The pilot data have also identified a decrease in treatment provided, an area worthy of further investigation given the proposed strategic aims of increased access, increased oral health and the reduction of health inequalities are key drivers of the intended reforms. The introduction of weighted capitation may impact further upon such drivers.

Interim care management (ICM) appointments for preventive dental intervention (based upon risk assessments), seem a logical step forward in principal. However, the fundamental patient management challenges do not seem to have been addressed sufficiently, with many patients declining ICM appointments with dental care professionals (DCPs) or extended duty nurses (EDNs), opting to wait until emergency/scheduled appointments with the dentist are required. Clearly, the intended pathway of the pilots has proven somewhat of a meander, all be it with lessons learned in order to refine certain aspects within the prototype models. Patient factors and attendance patterns also require further investigation, with 'failed to attend' appointments impacting heavily upon NHS resources.

Current challenges for selected prototype practices

For those practices moving forwards to prototypes, challenges exist in patient education, revised software and reporting systems, and increased risk of reducing patient access, as already demonstrated in the pilot schemes.

Current challenges for non-selected prototype practices

For those pilot practices that have not been selected to go forwards to the prototypes, the challenges are around increasing access to dental care to regain the original patient list size within the three-month notice period given to many pilot practices. Although the contracts will be based upon prior pilot activity, concerns remain that a diminished patient base will not be able to support the reverted UDA activity. Indeed, access has been one of the main defining entities in prototype selection.
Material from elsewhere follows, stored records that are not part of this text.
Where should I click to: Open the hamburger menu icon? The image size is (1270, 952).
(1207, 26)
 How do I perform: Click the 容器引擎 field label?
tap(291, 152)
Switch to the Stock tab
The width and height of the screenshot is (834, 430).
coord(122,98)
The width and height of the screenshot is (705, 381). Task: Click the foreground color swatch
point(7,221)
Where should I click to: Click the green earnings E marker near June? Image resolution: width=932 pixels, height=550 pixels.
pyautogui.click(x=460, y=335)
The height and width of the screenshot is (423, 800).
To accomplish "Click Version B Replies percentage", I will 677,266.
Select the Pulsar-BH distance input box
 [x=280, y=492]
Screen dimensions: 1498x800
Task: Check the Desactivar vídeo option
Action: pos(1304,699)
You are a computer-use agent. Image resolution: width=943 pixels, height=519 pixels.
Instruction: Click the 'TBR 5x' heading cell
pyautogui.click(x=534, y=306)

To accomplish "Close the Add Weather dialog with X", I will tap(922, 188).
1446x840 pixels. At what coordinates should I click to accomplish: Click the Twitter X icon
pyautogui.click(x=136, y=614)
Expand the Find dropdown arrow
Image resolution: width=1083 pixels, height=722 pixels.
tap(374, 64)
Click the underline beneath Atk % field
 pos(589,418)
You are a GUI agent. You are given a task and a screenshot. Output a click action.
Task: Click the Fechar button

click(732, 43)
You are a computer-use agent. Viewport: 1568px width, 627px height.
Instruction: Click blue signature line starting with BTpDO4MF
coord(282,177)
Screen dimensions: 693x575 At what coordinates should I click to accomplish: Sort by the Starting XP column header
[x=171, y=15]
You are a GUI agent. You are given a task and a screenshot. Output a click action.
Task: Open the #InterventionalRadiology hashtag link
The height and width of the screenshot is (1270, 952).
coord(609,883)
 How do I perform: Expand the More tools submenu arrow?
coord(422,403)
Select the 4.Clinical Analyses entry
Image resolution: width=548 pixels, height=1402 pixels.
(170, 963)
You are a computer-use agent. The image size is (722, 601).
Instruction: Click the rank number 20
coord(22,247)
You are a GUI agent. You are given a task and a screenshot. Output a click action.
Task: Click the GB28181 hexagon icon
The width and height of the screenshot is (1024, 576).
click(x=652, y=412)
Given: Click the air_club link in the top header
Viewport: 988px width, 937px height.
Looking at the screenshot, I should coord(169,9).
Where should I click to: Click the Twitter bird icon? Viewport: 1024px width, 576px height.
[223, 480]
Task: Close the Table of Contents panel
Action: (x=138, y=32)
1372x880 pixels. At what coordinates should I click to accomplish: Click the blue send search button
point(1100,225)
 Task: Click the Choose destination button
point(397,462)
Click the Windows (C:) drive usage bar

Additional challenges relate to re-education of pilot dentists back into the current UDA system. Dentists who participated in the pilot scheme will require redirection of focus which will inevitably require time and resources in order to re-educate clinicians back into the NHS UDA system, a factor which seems to have been somewhat overlooked in the current transformational pathway of pilot to prototype. These factors may perhaps lead to claw-backs and underperformance issues at year end of reversion.

Workforce issues may also arise for those who embraced hygienists and other DCPs to deliver the preventive aspects of the pathway (ICMs), discouraging the skill-mix, which was created to run the pilots efficiently, based on remuneration factors.

Potential practice purchasers will need to exercise extreme due diligence, with attention to details such as active patient numbers, UDAs and DQOFs. Such information would need to be provided upon the sale of a practice, with additional clauses included in contracts of sale.

Conclusion

Although there are positive elements to the NHS dental reforms, the impact upon individual businesses and their patients may be varied and indeterminate. The ultimate aim in any healthcare system is to demonstrate value for money and financial sustainability, satisfying all stakeholders' strategic goals, aims, and objectives. Dentistry is no different in striving to provide safe, effective, efficient, equitable, quality dental services, appropriate to the needs of its population. However, while the target-based, systems approach remains integral to the proposed reforms, with little united definition of 'quality', it is unclear as to how successful the reforms will prove.

In many aspects dentistry seems to follow the general medical models, with limited successful transposition into the dental arena. Although the prototypes will test further proposals, some with renewed interest of older NHS dental models, the horizon remains somewhat hazy.